A model you can point at things
Because semantics enter through the points, they become a handle you can hold at inference time. The protocol: click an object in an RGB view; SAM 3 lifts the click to an instance mask; the mask transfers onto the aligned point map; the target’s points get their active semantic colour while everything else goes black; and the unchanged, frozen decoder does the rest. No retraining, no new parsing.
| Click-to-steer, 42 clicked targets | Score |
|---|---|
| Target hit rate at full intensity | 95.2% |
| Single matched box, no false positives | 88.1% |
| Target F1@0.25 at 100% / 50% / 25% intensity | 0.842 / 0.345 / 0.211 |
Scaling the colour intensity scales the influence — though not smoothly.
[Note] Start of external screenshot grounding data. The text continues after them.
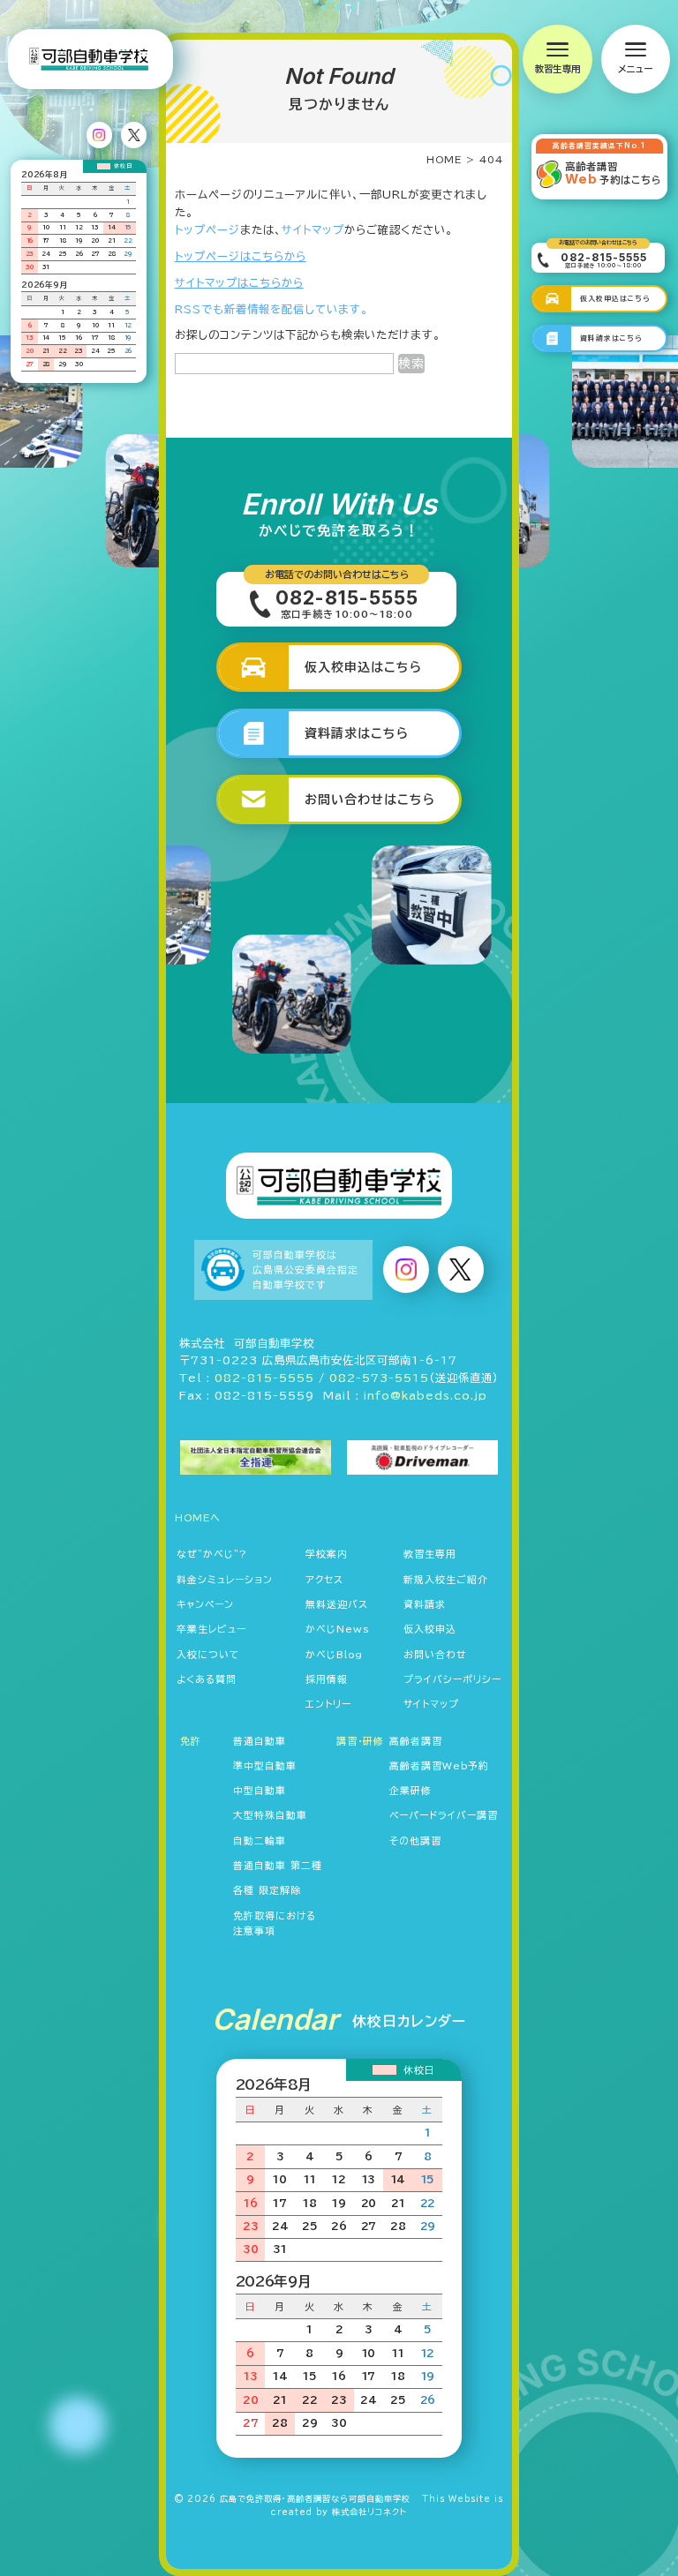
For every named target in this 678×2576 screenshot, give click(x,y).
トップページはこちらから (240, 256)
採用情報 (326, 1679)
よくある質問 (207, 1679)
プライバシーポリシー (452, 1679)
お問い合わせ (435, 1654)
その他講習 (415, 1840)
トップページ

Steering power first, perfect dials later. Pointing at an object and having a structured 3D predictor attend to it is a small preview of what controllable specialist models will feel like to use.
Limitations
As stated in the paper: the four-way code is deliberately coarse; quality depends on mask quality and view coverage; and the disentanglement between semantic meaning and raw colour-channel effects is not yet complete. Future work points at richer but still robust semantic codes, confidence-aware multi-view fusion, and stronger controls.
Why this matters to us
DecorLM’s job is interior space: design, floor-plan reasoning, furniture. Doors, windows, and openings are not edge cases for that job — they are the job. A general 3D model can afford to average them away. A specialist cannot.
There is also a meta-lesson, and it is one we will keep repeating: find the narrow failure, fix it with the smallest intervention that preserves the interfaces, and measure relentlessly. Four colours and 0.2M parameters. This is what frontier specialist research looks like — the kind of result you only find when a model has one job.